Work instruction
When the line containing "Catalogue (151, 2568)" is found in the data below, copy it and each line after it through the line containing "Partner Login (568, 940)", exactly and with no others.

Data listing
□ □ □ □ □ □ □

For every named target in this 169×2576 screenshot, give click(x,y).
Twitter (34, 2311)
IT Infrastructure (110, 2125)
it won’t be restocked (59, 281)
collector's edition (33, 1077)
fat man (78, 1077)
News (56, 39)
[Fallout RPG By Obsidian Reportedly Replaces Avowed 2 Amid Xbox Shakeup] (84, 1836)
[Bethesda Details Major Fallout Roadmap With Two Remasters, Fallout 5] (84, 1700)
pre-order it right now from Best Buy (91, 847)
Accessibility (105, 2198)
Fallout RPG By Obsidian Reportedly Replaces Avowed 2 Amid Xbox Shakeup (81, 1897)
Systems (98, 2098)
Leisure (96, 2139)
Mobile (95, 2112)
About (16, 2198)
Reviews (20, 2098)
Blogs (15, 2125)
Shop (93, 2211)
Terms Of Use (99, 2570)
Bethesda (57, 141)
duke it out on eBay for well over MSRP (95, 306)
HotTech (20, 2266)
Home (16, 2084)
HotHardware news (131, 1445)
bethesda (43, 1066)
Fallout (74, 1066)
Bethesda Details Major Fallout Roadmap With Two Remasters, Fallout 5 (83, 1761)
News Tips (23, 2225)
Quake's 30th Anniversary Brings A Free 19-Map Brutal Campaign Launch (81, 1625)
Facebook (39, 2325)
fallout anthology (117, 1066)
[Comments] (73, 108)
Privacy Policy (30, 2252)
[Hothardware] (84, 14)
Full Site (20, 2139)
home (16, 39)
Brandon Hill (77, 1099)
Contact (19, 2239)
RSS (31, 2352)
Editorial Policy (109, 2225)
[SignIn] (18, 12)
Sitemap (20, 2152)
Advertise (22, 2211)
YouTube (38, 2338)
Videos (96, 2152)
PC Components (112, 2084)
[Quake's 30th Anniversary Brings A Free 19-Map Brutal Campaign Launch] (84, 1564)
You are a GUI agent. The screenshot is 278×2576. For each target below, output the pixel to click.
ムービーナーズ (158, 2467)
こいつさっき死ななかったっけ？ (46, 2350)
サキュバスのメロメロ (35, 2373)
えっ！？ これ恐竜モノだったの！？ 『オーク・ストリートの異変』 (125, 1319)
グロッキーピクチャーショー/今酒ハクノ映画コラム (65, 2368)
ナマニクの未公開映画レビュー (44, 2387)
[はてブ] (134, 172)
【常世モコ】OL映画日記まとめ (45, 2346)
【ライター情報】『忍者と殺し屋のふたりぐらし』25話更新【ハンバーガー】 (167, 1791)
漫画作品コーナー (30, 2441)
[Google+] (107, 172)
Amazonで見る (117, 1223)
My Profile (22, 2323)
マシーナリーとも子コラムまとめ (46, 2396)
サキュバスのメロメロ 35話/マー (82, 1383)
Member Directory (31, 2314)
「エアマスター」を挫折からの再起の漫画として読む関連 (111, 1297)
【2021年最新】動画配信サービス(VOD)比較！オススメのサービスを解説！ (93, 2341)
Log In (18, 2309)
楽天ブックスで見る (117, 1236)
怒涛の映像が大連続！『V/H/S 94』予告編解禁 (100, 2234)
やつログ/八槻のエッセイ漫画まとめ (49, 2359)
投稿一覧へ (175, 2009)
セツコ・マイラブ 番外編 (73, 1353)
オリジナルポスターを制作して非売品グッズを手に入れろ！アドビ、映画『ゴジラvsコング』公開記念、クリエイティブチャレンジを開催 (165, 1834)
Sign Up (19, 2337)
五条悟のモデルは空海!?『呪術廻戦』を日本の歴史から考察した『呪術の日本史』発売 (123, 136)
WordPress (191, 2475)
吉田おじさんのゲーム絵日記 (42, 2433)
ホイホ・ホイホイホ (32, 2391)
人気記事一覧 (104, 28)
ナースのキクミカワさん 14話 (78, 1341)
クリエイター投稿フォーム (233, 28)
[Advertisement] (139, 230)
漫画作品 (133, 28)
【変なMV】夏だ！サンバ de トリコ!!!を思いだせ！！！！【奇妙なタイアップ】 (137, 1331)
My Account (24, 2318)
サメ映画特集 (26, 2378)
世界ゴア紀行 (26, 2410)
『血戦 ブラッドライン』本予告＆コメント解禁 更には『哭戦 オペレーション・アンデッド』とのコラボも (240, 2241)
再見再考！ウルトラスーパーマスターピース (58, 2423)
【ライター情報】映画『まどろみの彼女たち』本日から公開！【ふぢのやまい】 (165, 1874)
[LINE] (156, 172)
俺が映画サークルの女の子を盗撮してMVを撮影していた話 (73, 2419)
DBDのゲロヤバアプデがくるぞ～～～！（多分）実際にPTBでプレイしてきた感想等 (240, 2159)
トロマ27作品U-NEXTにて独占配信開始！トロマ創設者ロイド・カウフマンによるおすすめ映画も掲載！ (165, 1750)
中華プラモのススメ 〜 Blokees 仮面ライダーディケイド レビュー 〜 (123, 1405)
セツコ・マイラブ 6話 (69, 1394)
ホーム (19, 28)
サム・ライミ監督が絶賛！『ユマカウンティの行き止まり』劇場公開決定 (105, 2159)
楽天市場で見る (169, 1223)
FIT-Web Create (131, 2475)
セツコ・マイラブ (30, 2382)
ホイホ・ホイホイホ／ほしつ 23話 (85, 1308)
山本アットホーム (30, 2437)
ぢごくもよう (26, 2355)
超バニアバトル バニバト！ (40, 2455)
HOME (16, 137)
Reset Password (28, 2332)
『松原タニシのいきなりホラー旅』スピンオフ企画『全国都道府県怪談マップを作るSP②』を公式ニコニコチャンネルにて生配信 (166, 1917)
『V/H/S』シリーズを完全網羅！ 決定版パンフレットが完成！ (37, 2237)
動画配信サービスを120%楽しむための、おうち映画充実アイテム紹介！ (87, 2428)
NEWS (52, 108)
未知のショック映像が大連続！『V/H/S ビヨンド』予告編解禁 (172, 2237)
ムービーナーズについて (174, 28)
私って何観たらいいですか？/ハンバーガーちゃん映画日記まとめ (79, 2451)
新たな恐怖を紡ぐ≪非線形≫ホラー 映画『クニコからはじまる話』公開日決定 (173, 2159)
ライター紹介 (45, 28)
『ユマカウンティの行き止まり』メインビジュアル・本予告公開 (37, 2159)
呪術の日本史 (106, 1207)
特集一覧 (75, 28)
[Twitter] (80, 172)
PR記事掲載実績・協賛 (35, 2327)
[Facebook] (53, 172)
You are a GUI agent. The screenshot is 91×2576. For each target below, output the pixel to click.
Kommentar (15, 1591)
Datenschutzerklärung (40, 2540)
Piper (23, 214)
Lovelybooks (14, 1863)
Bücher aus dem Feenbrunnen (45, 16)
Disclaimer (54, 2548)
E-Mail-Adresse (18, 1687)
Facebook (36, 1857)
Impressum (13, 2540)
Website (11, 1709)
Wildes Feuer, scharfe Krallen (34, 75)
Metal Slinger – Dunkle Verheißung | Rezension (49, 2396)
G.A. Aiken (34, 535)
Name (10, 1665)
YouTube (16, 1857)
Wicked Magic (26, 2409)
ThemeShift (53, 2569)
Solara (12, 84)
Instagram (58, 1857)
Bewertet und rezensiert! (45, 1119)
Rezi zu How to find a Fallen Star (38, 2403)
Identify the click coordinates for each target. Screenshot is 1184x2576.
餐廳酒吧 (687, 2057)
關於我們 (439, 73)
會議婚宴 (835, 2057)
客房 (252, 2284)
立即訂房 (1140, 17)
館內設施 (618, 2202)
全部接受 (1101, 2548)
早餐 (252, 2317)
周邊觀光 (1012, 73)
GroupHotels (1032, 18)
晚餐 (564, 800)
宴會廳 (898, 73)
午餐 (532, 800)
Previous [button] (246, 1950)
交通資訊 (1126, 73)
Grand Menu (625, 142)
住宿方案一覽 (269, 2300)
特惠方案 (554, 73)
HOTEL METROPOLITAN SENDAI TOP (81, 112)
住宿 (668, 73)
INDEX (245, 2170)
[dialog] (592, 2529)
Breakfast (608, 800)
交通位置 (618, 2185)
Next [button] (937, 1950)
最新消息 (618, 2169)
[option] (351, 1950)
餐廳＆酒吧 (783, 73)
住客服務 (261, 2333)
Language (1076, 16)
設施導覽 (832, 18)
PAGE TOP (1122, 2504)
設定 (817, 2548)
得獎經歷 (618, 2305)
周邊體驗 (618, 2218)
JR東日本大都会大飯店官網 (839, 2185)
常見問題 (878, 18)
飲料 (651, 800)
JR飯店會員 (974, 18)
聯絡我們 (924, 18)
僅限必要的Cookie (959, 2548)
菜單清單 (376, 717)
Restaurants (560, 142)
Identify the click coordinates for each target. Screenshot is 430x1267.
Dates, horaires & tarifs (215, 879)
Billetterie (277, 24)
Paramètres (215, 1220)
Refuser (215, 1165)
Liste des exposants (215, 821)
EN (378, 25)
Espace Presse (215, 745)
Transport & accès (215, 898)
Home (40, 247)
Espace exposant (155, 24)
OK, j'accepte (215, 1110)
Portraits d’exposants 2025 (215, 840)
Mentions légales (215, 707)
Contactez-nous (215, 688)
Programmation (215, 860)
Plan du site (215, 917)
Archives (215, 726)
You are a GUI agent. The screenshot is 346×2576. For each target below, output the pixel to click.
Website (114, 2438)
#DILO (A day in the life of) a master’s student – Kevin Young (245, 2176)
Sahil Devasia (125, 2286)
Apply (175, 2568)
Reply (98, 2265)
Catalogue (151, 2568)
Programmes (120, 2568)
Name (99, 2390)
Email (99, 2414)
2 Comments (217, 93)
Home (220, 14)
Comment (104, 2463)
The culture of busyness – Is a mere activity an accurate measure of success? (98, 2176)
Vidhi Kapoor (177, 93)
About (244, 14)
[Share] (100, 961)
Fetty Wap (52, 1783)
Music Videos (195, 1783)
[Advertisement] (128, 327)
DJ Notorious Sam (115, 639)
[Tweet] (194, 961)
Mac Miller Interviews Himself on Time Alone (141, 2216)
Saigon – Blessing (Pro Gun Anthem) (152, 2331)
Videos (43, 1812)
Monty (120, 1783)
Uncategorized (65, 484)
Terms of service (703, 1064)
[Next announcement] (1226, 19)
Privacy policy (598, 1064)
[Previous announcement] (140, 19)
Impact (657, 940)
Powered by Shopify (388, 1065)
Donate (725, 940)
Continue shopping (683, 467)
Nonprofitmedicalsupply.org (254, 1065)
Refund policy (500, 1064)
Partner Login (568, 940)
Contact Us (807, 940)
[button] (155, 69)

□ □ □ □ □ □ □

Solution
Catalogue (151, 2568)
Programmes (120, 2568)
Name (99, 2390)
Email (99, 2414)
2 Comments (217, 93)
Home (220, 14)
Comment (104, 2463)
The culture of busyness – Is a mere activity an accurate measure of success? (98, 2176)
Vidhi Kapoor (177, 93)
About (244, 14)
[Share] (100, 961)
Fetty Wap (52, 1783)
Music Videos (195, 1783)
[Advertisement] (128, 327)
DJ Notorious Sam (115, 639)
[Tweet] (194, 961)
Mac Miller Interviews Himself on Time Alone (141, 2216)
Saigon – Blessing (Pro Gun Anthem) (152, 2331)
Videos (43, 1812)
Monty (120, 1783)
Uncategorized (65, 484)
Terms of service (703, 1064)
[Next announcement] (1226, 19)
Privacy policy (598, 1064)
[Previous announcement] (140, 19)
Impact (657, 940)
Powered by Shopify (388, 1065)
Donate (725, 940)
Continue shopping (683, 467)
Nonprofitmedicalsupply.org (254, 1065)
Refund policy (500, 1064)
Partner Login (568, 940)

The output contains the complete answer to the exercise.